Retry policy for task execution failures.

from fluid.scheduler import RetryPolicy, task

@task(retry=RetryPolicy(max_attempts=3, wait=2.0, backoff=2.0))
async def my_task(ctx: TaskRun) -> None:
    ...

max_attempts `class-attribute` `instance-attribute` ¶

max_attempts = None

Maximum number of retry attempts, not counting the initial attempt. If None, there is no limit on the number of attempts.

wait `class-attribute` `instance-attribute` ¶

wait = 1.0

Base wait time in seconds before the first retry.

backoff `class-attribute` `instance-attribute` ¶

backoff = 1.0

Multiplier applied to wait on each successive attempt. Use 1.0 for fixed delay, 2.0 for exponential backoff.

max_wait `class-attribute` `instance-attribute` ¶

max_wait = 60.0

Upper bound on wait time in seconds regardless of backoff.

exceptions `class-attribute` `instance-attribute` ¶

exceptions = ()

Exception types that trigger a retry. Empty tuple matches all exceptions.

delay ¶

delay(attempt)

Compute wait time before the given attempt number (1-based).

Source code in fluid/scheduler/models.py

def delay(self, attempt: int) -> float:
    """Compute wait time before the given attempt number (1-based)."""
    return min(self.wait * (self.backoff ** (attempt - 1)), self.max_wait)

matches ¶

matches(exc)

Return True if this exception should trigger a retry.
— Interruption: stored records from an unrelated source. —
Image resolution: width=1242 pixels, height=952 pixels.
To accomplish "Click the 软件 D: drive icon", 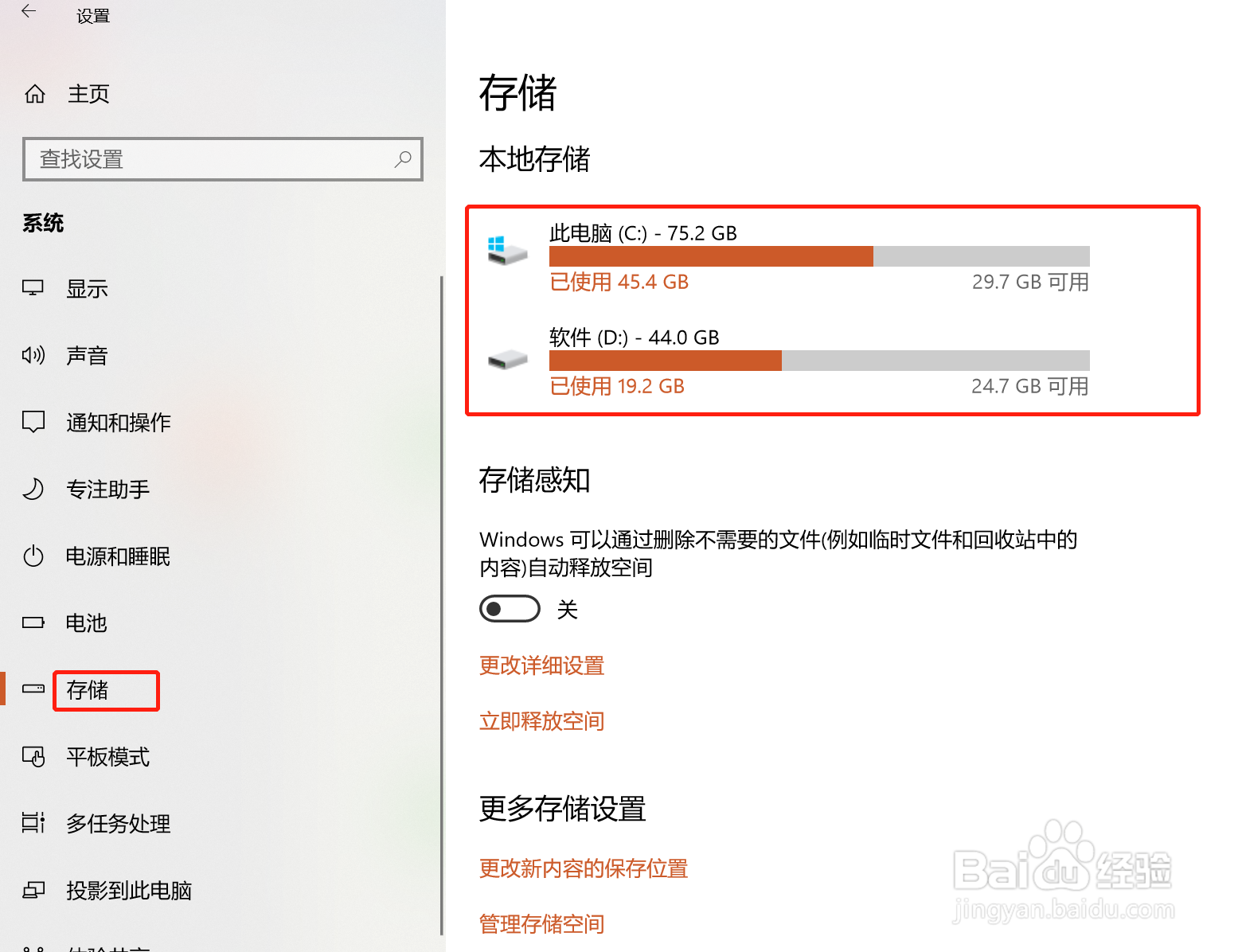I will (x=507, y=360).
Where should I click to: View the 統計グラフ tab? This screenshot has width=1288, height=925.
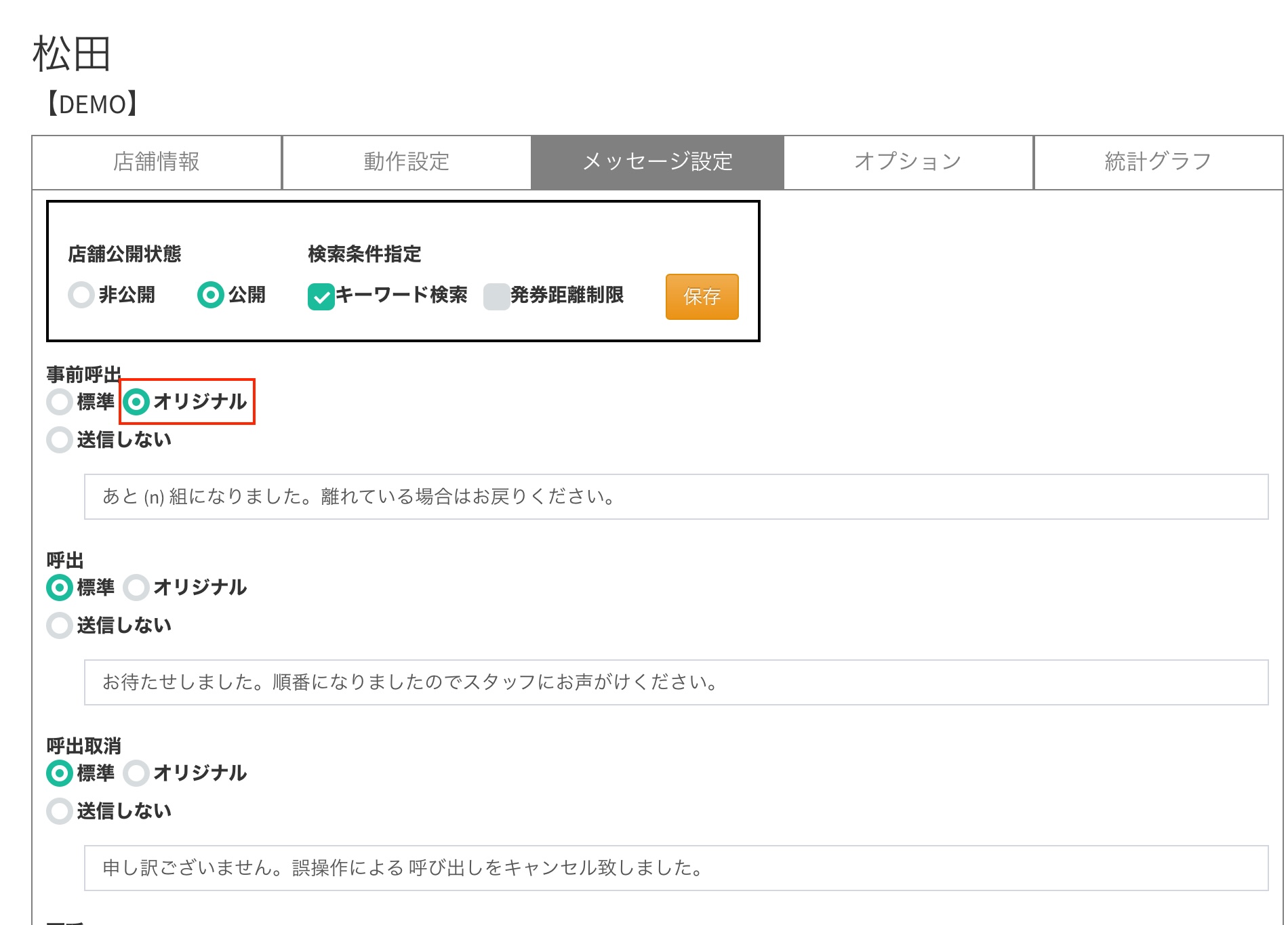tap(1158, 162)
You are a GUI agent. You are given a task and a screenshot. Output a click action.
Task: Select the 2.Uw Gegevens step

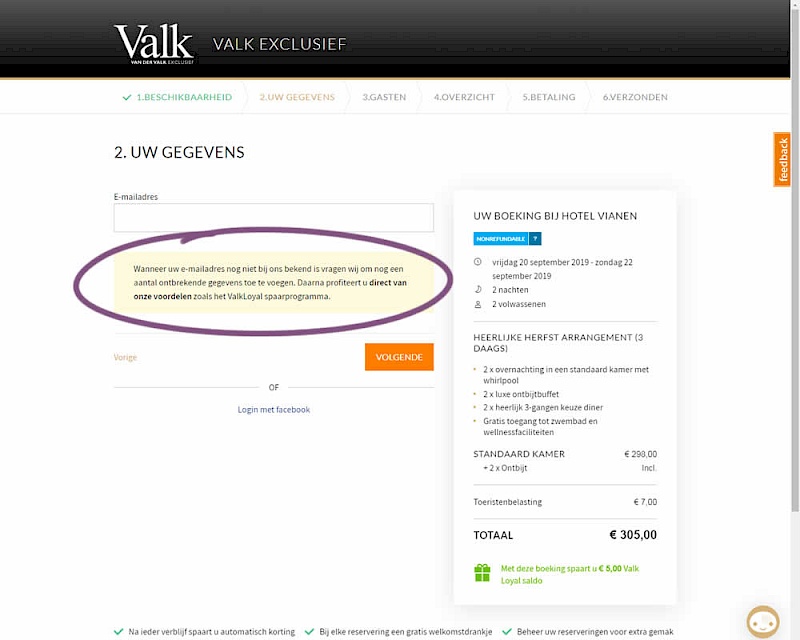click(x=297, y=97)
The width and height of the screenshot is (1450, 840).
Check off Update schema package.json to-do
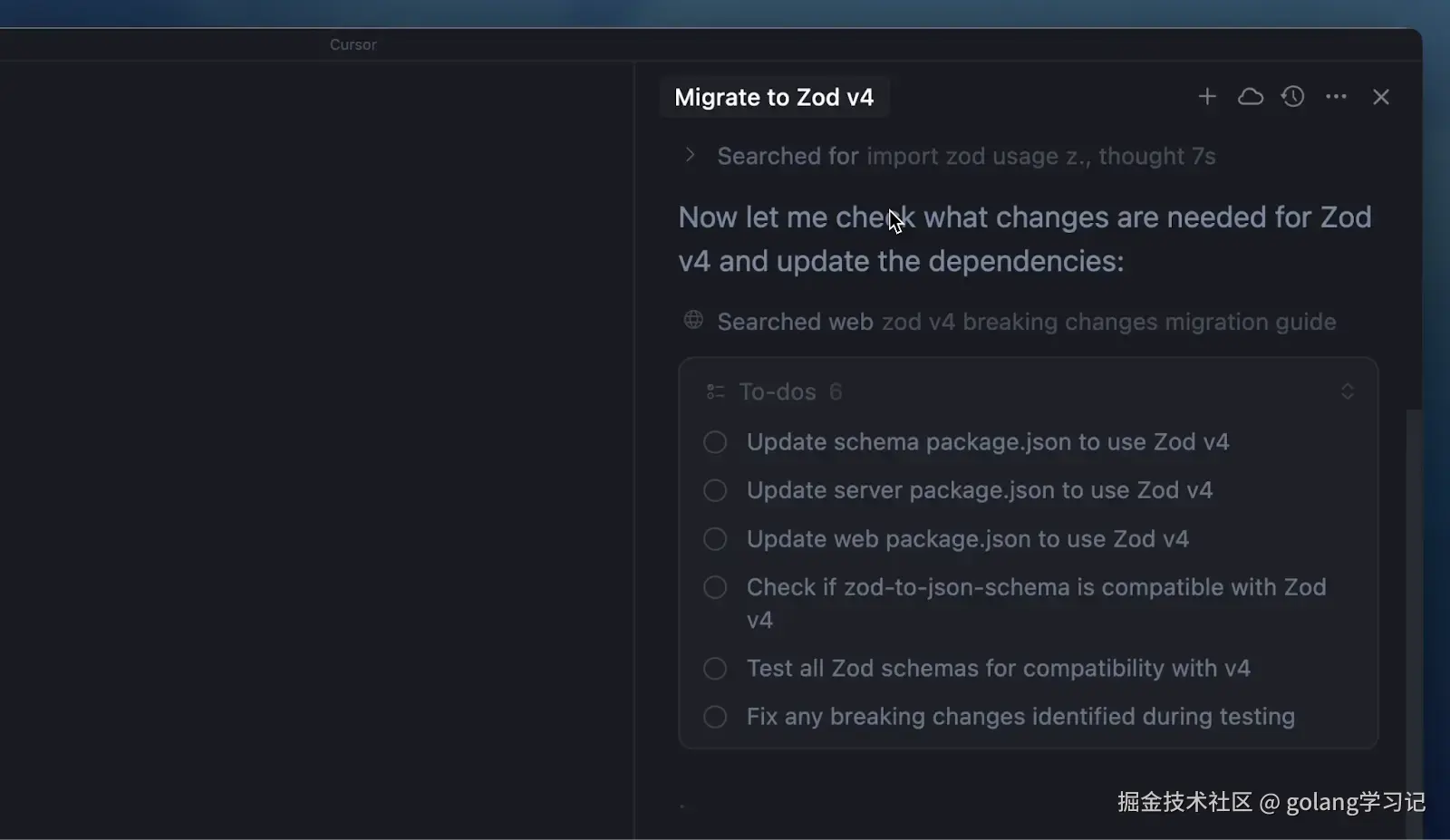pos(715,442)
Source code in fluid/scheduler/models.py

def matches(self, exc: Exception) -> bool:
    """Return True if this exception should trigger a retry."""
    if not self.exceptions:
        return True
    return isinstance(exc, self.exceptions)

Configuring retries on a task¶

Failure retry¶

Set retry on @task to re-queue the task when its executor raises an exception. The TaskRun is re-queued with an execute_after delay computed from the RetryPolicy; the worker that dequeued it is freed immediately to process other tasks.
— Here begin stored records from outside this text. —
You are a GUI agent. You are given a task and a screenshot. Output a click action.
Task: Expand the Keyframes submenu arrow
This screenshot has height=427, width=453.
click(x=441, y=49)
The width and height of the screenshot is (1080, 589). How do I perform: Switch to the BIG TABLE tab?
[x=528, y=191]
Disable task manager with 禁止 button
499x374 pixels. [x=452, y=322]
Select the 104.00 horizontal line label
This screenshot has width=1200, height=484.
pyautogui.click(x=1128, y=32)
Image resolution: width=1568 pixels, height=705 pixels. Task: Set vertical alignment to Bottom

from fluid.scheduler import RetryPolicy, task, TaskRun

@task(retry=RetryPolicy(max_attempts=3, wait=2.0, backoff=2.0))
async def fetch(ctx: TaskRun) -> None:
    ...

With backoff=2.0 the delays between attempts are 2s → 4s → 8s. Use backoff=1.0 (the default) for a fixed delay.
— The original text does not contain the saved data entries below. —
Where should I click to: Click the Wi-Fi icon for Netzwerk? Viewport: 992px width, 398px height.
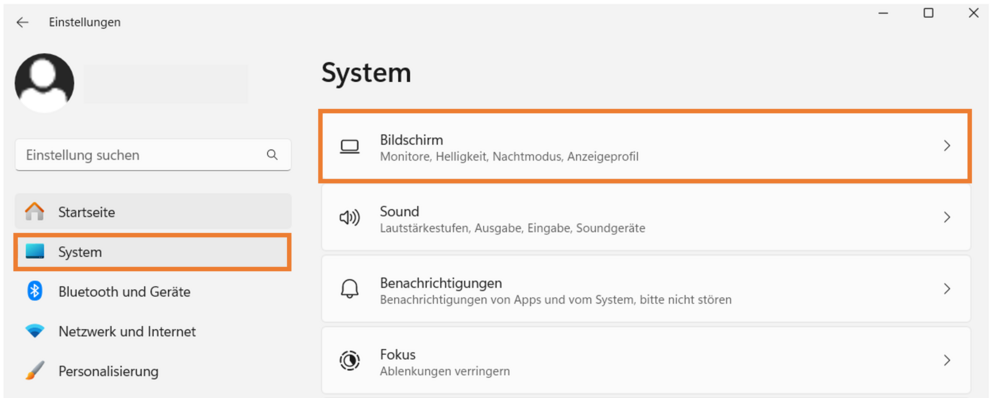coord(35,331)
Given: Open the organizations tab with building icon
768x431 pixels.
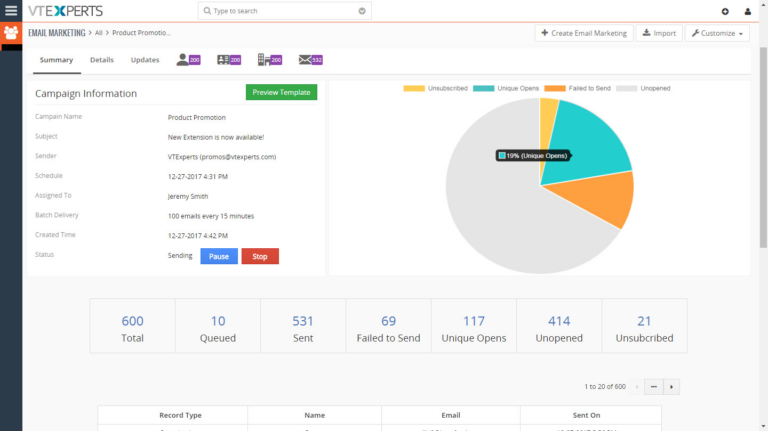Looking at the screenshot, I should 269,60.
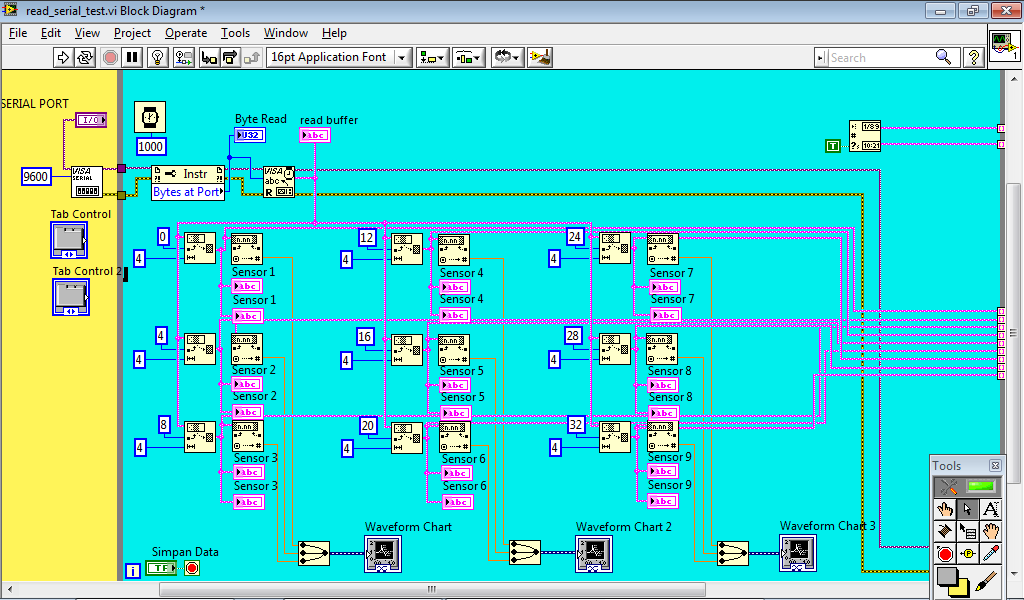Viewport: 1024px width, 600px height.
Task: Expand the Align Objects dropdown
Action: [x=432, y=57]
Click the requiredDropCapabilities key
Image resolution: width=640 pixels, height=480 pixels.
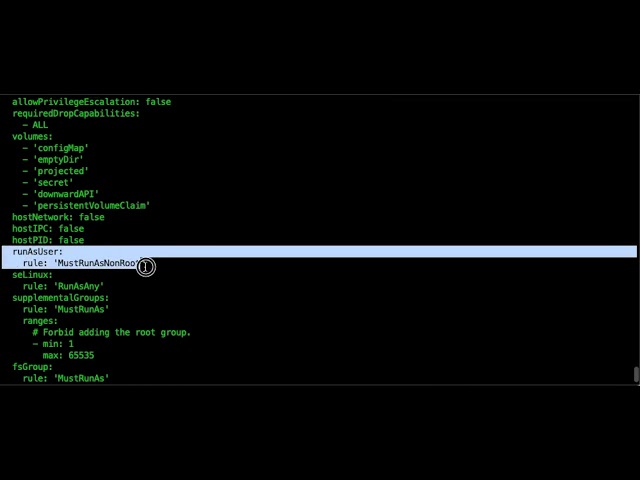point(76,113)
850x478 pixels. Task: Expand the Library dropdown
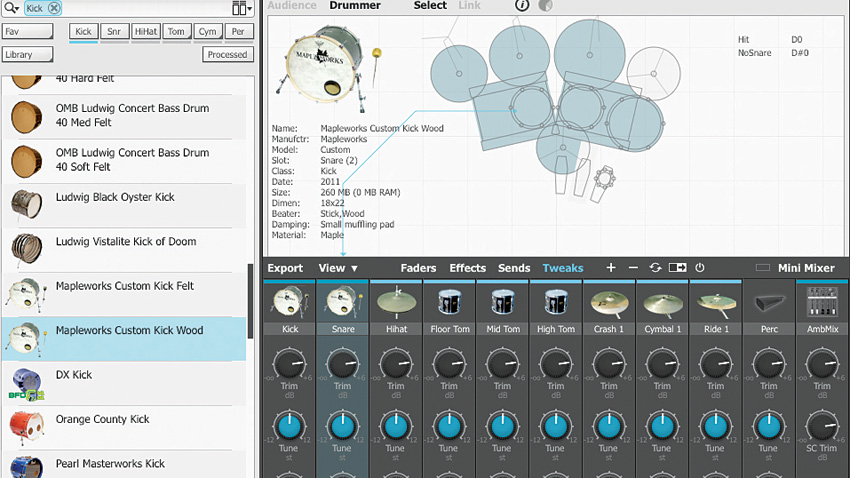27,55
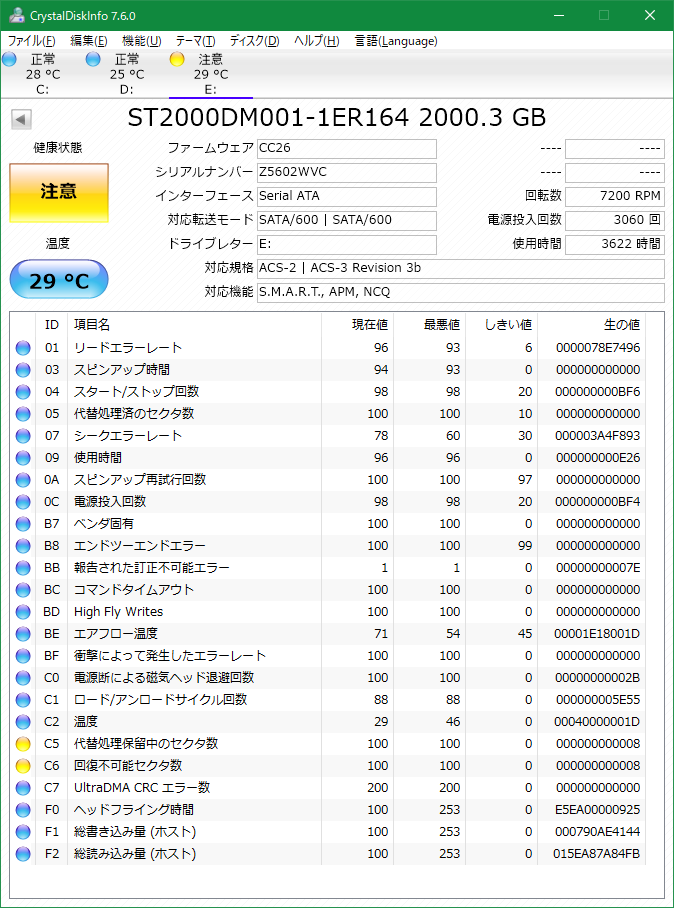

To retry only on specific exception types, pass exceptions:

@task(retry=RetryPolicy(max_attempts=5, wait=1.0, exceptions=(IOError, TimeoutError)))
async def fetch(ctx: TaskRun) -> None:
    ...

Rate-limit retry¶

Set rate_limit_retry on @task to re-queue the task when it cannot start because max_concurrency is already reached. Without this policy, the TaskRun ends immediately in the rate_limited state.

@task(
    max_concurrency=1,
    rate_limit_retry=RetryPolicy(max_attempts=5, wait=10.0, backoff=1.5, max_wait=120.0),
)
async def exclusive(ctx: TaskRun) -> None:
    ...

How re-queuing works¶

Both retry modes share the same mechanism:

The TaskConsumer detects the failure (execution error or concurrency limit).
It creates a copy of the TaskRun with a fresh state and an execute_after timestamp set to now + delay.
The copy is pushed back onto the Redis queue via the TaskBroker.
The TaskConsumer is freed immediately — no sleeping.
When the copy is next dequeued, if execute_after is still in the future it is re-scheduled via call_later and the worker moves on; otherwise execution proceeds normally.

!!! note The minimum effective re-queue delay is 5 seconds, regardless of the wait value in the policy. A call_later is used to avoid busy-looping, and the floor ensures the worker is not called back too aggressively.